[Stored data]
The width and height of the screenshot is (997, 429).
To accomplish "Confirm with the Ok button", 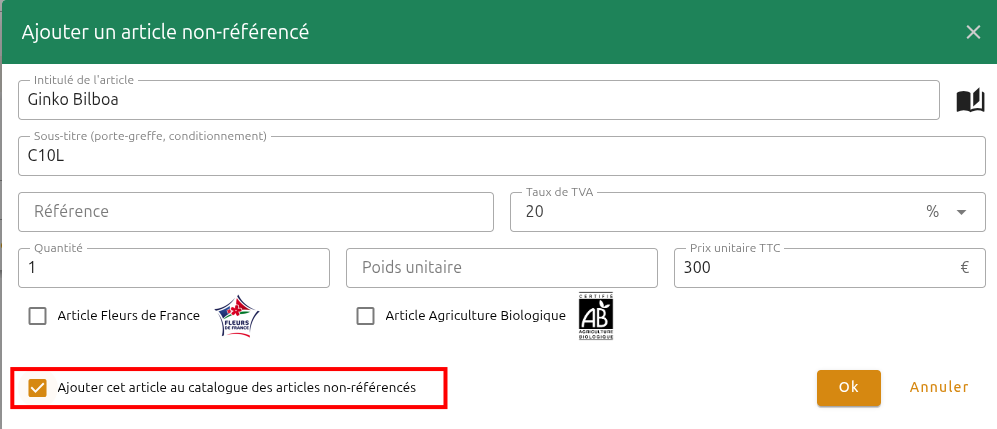I will pos(849,388).
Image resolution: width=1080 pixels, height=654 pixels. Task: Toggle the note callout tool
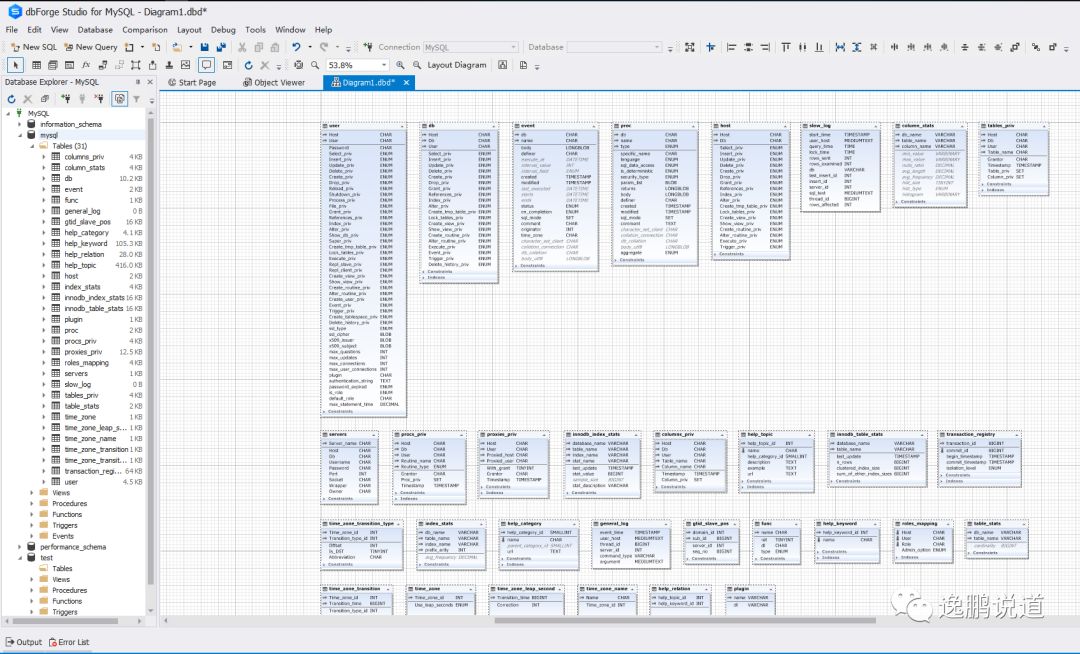[x=207, y=65]
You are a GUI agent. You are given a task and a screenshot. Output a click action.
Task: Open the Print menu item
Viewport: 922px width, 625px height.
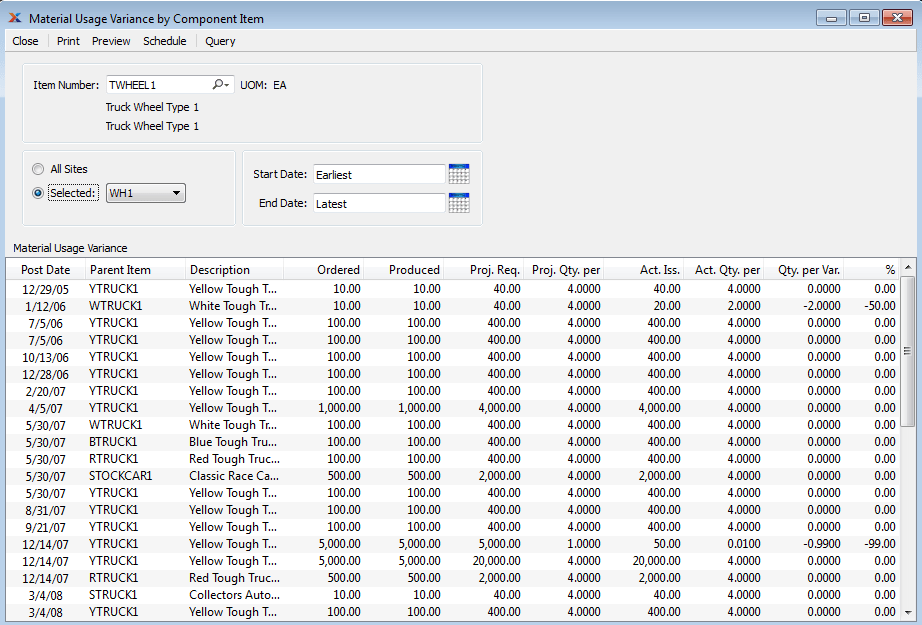[67, 41]
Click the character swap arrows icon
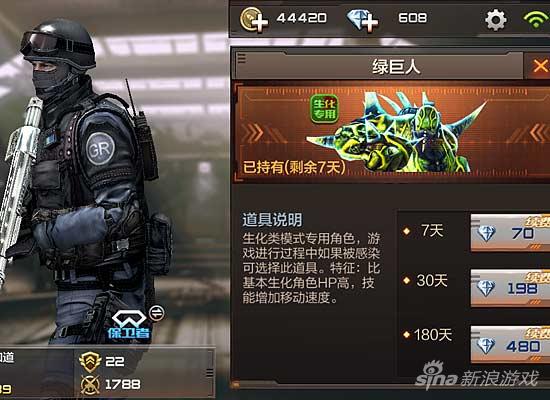The image size is (550, 400). coord(156,313)
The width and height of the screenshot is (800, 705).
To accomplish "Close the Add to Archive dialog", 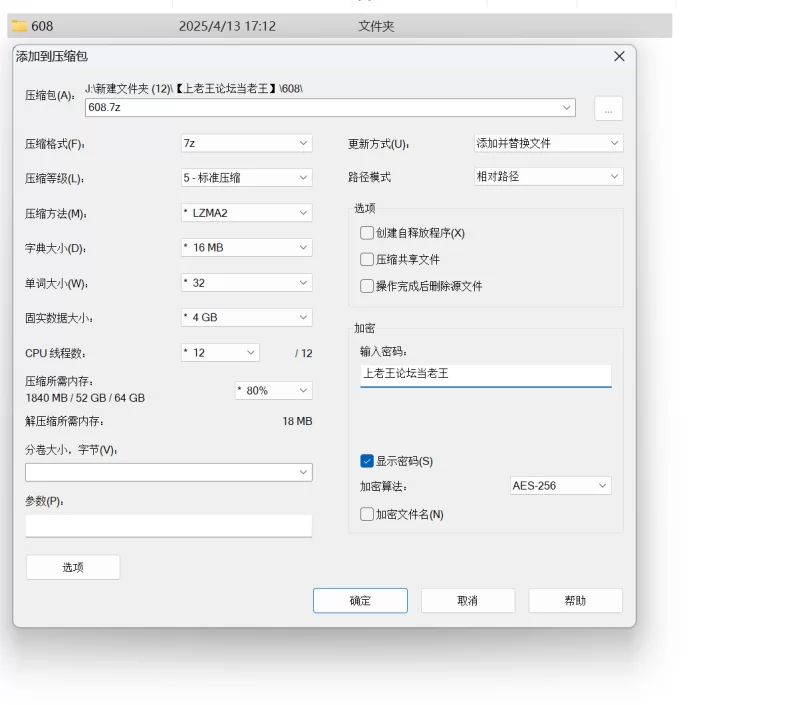I will tap(619, 57).
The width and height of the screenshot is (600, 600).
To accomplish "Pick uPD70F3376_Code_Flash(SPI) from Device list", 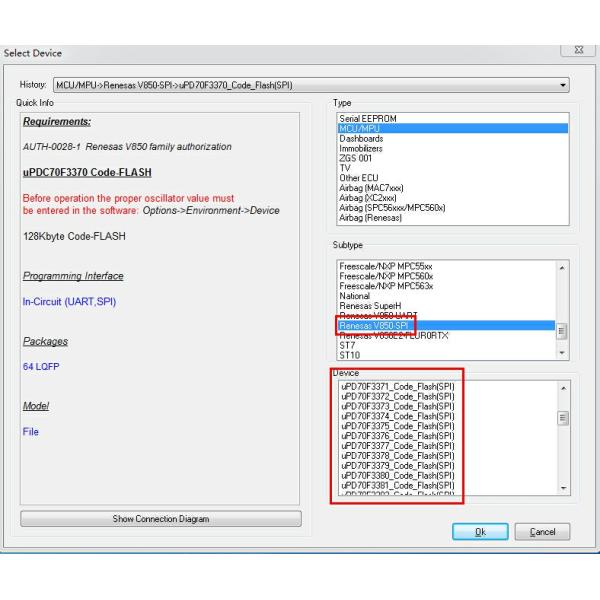I will coord(397,436).
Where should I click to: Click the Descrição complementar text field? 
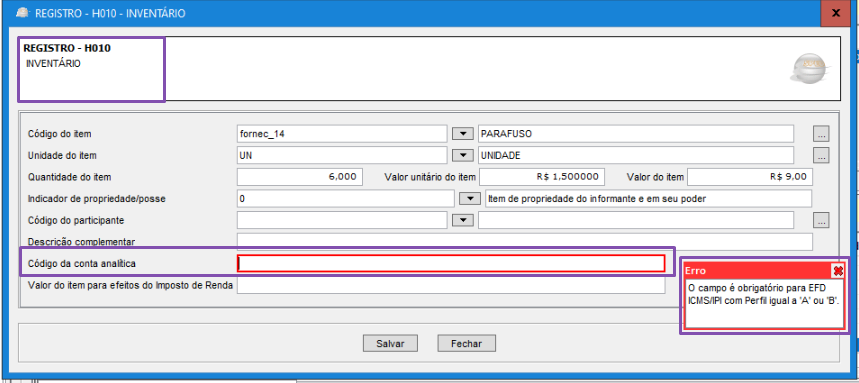pos(525,242)
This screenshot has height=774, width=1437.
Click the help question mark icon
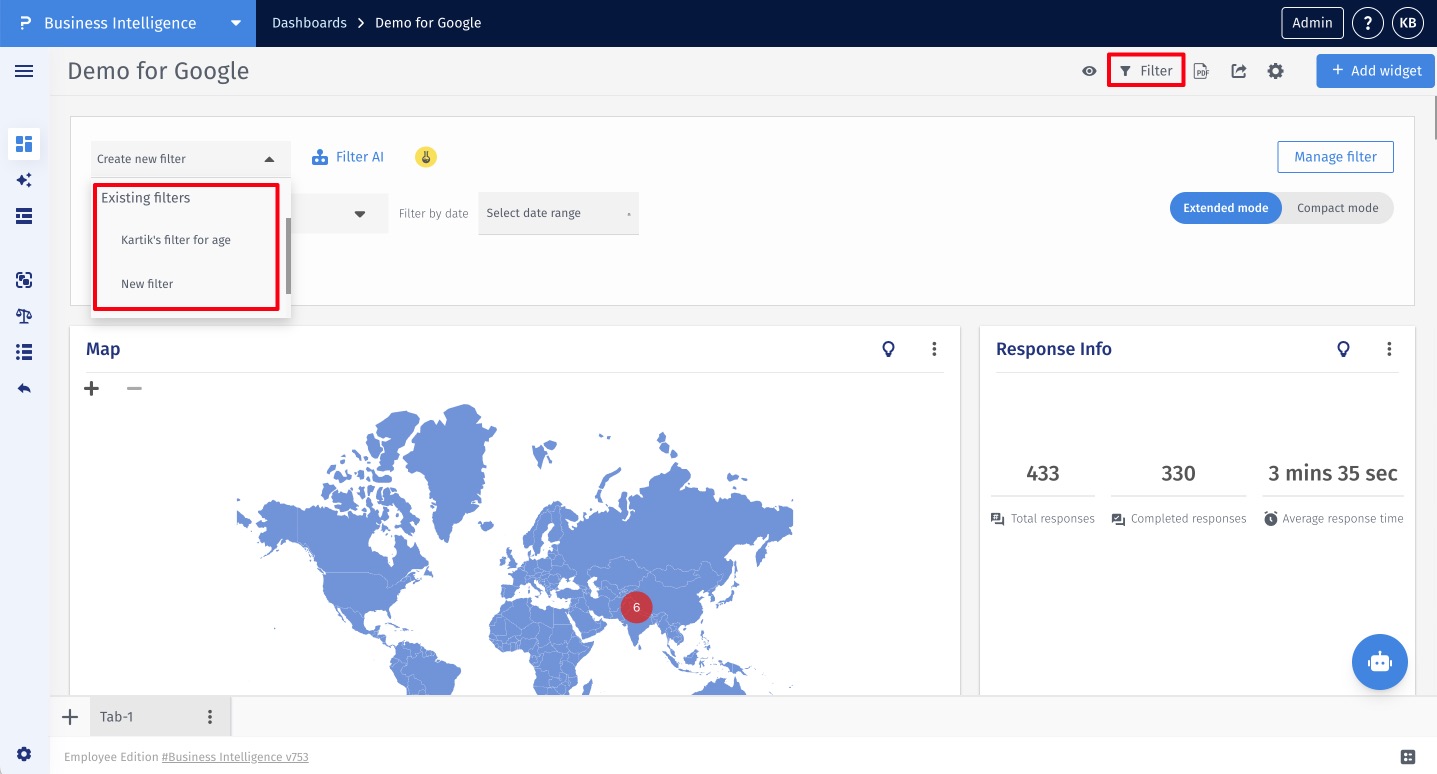click(1367, 23)
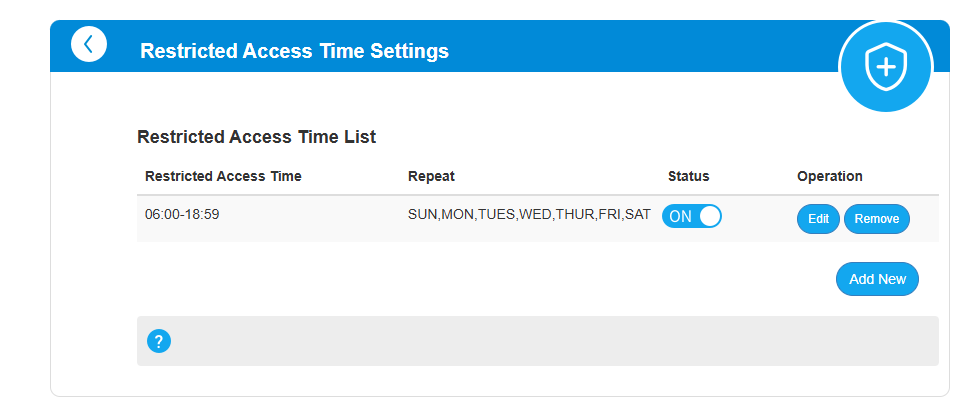
Task: Click the Restricted Access Time column header
Action: pyautogui.click(x=223, y=176)

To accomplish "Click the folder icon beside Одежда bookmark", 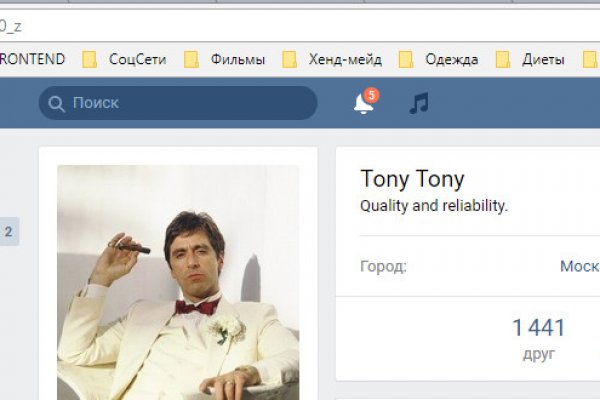I will click(x=406, y=60).
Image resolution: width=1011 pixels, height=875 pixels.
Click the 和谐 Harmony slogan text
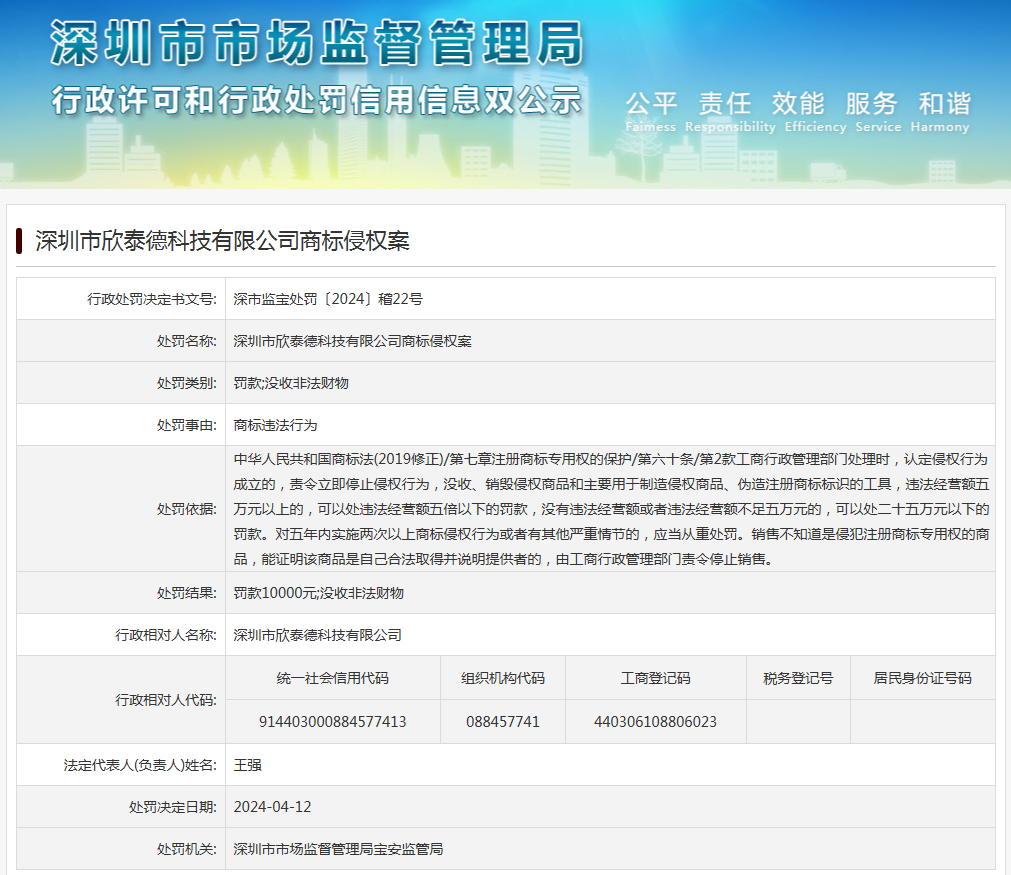pos(944,104)
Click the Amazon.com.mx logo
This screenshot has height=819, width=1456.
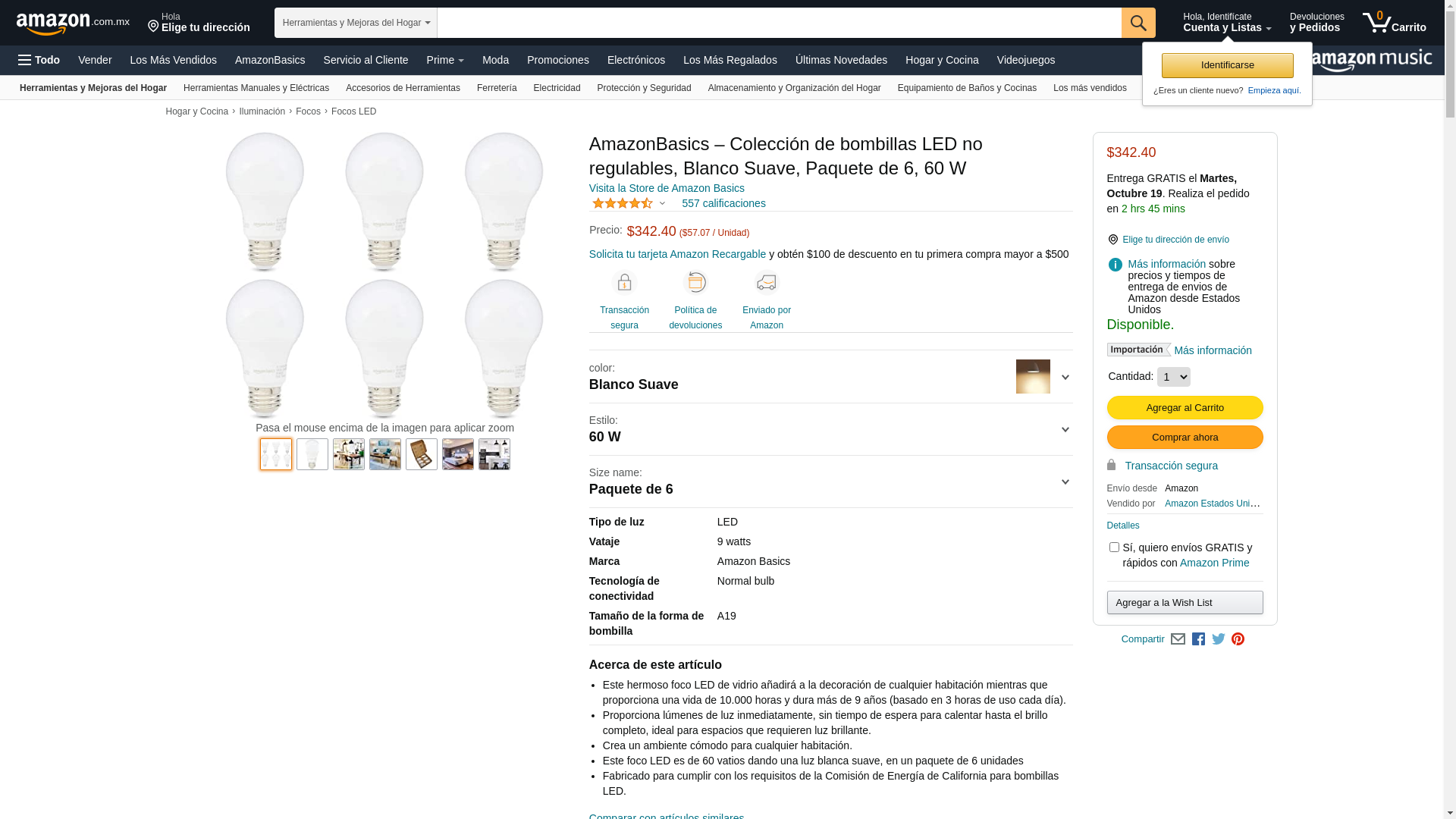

The problem => Find how many lines contain "screenshot" in the data. Write that number and nothing else.

Response to this task => 6